_Selected text_.
OCCUPATIONAL OCULAR ALLERGIC DISEASES

C. Pałczyński

Occupational allergic eye diseases

Definition

Occupational allergic conjunctivitis – OAC is the allergic inflammatory process of the conjunctivae

against allergen specific for the work environment (occupational allergy). The definition of the

occupational factor specificity includes:

- type of the factor (it is found only in the work environment),

- the exposure level (significantly higher exposure in the work environment).

OAC may develop because of IgE-dependent and IgE-independent reactions. ConBC is the

occupational IgE-independent disease (1-8). The frequency of the OAC is unknown.

Causal factors

There are many etiological occupational factors that may cause OAC. They have also the ability to

induce occupational bronchial asthma and occupational allergic rhinitis (see table 7) (9-12).

Clinical characteristics

Clinical symptoms of OAC and occupational ConBC are the same as allergic ocular diseases

caused by other non occupational factors. The symptoms are usually bilateral. OAC is usually

perennial (clinical symptoms similar to PAC). Symptoms exacerbation is associated with exposure

time to allergen in the work environment. The result of elimination and reexposition test is often

positive, especially in case of monovalent allergy.

Diagnostics

- subjective and objective examination including precise medical history of the occupational

allergen exposure,

- clinical symptoms of OAC are not very specific (13),

- IgE-dependent allergy suspicion: s-IgE measurement, SPT.

_Recorded data_.
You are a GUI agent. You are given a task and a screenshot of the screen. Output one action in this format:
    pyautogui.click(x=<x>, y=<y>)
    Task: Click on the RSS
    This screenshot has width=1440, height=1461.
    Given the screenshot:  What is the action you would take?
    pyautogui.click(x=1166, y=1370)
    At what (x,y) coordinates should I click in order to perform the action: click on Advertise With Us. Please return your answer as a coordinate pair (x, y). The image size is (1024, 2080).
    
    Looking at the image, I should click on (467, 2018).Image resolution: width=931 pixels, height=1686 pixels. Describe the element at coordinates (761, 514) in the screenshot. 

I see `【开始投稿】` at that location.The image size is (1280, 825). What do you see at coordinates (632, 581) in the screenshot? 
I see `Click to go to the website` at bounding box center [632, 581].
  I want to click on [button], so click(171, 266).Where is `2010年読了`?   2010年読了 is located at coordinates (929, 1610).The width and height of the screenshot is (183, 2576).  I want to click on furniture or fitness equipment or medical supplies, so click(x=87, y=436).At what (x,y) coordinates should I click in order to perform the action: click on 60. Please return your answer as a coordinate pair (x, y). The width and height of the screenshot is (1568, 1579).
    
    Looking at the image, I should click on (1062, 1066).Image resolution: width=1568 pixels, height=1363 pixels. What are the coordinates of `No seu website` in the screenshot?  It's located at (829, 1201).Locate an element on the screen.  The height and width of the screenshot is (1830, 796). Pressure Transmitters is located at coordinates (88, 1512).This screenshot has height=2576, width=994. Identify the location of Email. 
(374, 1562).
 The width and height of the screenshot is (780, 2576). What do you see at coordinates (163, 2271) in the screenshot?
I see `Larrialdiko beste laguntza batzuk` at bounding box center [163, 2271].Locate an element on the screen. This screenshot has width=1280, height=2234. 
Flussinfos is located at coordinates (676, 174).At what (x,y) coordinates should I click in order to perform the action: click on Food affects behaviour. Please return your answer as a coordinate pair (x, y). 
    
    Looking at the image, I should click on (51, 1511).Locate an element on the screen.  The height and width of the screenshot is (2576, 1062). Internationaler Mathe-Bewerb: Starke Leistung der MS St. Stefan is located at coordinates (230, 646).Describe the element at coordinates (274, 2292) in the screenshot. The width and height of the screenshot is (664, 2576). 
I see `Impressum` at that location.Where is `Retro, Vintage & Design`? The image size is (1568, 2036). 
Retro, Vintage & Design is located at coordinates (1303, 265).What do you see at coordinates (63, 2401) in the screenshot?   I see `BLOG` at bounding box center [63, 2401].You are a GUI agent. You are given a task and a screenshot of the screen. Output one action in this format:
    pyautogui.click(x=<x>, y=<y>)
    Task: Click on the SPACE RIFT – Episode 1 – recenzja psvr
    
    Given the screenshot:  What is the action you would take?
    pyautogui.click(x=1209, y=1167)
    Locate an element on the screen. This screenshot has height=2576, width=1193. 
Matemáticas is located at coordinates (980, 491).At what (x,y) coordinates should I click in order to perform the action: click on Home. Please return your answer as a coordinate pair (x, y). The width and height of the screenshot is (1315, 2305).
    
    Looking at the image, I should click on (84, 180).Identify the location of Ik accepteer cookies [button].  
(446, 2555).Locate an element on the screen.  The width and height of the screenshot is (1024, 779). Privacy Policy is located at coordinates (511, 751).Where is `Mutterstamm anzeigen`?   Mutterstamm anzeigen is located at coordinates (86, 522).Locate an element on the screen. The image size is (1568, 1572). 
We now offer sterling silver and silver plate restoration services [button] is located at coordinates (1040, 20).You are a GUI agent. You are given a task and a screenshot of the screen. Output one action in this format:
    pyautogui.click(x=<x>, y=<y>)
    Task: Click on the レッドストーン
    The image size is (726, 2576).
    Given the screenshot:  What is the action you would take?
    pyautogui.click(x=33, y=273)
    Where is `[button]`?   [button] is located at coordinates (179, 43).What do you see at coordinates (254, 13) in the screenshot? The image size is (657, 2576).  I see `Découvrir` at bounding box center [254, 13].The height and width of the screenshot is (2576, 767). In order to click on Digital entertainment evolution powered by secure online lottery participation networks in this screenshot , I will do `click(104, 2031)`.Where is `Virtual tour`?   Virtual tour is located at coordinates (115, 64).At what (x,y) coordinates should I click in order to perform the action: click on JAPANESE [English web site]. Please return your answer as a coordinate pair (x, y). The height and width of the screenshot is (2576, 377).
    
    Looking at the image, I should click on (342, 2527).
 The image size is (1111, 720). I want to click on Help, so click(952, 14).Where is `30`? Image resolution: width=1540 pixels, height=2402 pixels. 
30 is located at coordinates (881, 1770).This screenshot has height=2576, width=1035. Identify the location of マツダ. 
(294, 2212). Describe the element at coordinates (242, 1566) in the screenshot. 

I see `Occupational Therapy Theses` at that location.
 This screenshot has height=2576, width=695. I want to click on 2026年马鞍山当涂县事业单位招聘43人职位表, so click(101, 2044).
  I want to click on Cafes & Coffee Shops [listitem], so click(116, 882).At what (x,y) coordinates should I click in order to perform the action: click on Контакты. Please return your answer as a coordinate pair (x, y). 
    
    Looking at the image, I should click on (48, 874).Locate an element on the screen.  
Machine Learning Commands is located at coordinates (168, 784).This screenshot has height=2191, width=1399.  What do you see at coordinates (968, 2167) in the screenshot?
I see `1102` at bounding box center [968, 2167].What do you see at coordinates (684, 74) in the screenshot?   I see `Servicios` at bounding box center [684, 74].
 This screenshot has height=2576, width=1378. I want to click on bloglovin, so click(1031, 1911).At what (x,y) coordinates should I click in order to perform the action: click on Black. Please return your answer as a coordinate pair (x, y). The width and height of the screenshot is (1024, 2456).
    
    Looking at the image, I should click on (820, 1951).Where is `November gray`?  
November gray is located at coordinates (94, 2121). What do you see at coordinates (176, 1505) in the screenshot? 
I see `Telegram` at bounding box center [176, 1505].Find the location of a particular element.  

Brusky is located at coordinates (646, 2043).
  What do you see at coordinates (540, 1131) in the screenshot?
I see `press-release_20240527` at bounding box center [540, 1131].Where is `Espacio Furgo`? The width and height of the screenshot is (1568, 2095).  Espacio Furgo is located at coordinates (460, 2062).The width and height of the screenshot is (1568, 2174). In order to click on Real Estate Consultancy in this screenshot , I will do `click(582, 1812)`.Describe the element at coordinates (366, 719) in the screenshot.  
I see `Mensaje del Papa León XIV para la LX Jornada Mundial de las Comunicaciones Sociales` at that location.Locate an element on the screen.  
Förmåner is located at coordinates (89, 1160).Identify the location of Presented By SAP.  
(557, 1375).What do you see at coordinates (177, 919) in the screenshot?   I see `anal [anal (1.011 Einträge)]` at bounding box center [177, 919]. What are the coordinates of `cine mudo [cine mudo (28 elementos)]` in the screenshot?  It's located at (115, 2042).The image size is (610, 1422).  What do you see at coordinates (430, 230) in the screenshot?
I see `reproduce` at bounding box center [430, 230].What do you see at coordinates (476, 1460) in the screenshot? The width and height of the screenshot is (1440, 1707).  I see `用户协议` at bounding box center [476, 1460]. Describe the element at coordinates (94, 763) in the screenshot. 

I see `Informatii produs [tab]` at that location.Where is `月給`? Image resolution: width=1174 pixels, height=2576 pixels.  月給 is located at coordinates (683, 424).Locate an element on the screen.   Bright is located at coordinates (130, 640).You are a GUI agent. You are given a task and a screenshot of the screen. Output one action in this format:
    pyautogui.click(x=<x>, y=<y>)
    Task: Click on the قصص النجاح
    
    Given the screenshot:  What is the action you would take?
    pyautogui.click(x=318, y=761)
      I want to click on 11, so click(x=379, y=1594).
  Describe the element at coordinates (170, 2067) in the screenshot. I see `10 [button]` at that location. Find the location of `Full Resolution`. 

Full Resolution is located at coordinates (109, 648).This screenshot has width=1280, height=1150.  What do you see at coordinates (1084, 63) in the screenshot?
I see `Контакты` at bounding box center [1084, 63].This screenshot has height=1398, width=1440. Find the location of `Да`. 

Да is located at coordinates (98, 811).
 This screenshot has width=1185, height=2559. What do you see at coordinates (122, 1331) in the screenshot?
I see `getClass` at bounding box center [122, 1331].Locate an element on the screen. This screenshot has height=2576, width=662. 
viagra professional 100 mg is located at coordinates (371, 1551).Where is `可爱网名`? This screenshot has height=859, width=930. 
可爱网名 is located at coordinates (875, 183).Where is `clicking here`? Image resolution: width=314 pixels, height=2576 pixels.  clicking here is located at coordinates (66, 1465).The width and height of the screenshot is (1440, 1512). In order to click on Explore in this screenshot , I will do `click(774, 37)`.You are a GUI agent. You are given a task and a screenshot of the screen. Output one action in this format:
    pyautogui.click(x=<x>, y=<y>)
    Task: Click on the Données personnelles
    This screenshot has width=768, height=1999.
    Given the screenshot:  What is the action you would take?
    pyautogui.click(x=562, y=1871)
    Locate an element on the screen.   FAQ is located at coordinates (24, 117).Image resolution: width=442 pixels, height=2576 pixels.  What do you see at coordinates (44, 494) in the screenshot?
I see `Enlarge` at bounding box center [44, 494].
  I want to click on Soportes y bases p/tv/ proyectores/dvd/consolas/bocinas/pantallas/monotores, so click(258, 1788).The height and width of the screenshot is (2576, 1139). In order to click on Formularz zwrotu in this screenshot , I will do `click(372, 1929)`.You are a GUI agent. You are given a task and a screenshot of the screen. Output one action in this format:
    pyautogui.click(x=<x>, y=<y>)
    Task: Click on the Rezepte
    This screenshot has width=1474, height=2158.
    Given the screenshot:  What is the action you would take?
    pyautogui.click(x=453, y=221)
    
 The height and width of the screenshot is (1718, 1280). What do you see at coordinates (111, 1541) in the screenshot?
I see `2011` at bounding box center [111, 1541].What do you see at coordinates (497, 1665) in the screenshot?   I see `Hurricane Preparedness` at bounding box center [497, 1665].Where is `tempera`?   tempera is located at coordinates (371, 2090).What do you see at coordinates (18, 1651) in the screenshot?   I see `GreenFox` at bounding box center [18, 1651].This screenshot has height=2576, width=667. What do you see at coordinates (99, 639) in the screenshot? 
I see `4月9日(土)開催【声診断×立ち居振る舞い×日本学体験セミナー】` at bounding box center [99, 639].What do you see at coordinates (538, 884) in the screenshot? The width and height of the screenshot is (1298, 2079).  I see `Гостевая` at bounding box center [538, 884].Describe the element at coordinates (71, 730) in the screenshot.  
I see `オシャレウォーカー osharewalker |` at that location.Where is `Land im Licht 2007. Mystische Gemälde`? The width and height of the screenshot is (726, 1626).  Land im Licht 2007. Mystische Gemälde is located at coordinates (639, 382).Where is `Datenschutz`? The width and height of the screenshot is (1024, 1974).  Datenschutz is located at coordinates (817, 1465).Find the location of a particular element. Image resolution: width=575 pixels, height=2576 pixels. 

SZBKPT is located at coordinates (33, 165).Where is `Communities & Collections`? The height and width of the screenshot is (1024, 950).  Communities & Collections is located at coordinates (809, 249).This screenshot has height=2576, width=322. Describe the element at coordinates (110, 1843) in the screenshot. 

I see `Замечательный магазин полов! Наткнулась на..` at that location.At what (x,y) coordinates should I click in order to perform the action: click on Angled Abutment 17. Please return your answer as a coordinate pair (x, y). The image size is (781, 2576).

_Work instruction 1_.
Translate this sentence from the text on occupational allergic eye diseases into Spanish: "The symptoms are usually bilateral."
_Work instruction 2_.
Answer these questions from the text on occupational allergic eye diseases:
(a) Through which two kinds of reactions may OAC develop?
(b) Besides OAC, which two conditions can the etiological occupational factors induce?
(c) With what is the exacerbation of symptoms associated?
_Work instruction 3_.
Rewrite as a list the paragraph of the text on occupational allergic eye diseases that begins "Clinical symptoms of OAC and occupational ConBC," keeping its main facts.
The rows are separate material, unconnected to the text on occupational allergic eye diseases.

_Answer section 1_.
Los síntomas suelen ser bilaterales.

_Answer section 2_.
(a) IgE-dependent and IgE-independent reactions.
(b) Occupational bronchial asthma and occupational allergic rhinitis.
(c) With the time of exposure to the allergen in the work environment.

_Answer section 3_.
- The symptoms are the same as those of allergic eye diseases caused by non-occupational factors.
- They are usually bilateral.
- OAC is usually perennial, with symptoms similar to PAC.
- Symptoms worsen with the time of exposure to the allergen at work.
- The elimination and reexposition test is often positive, especially in monovalent allergy.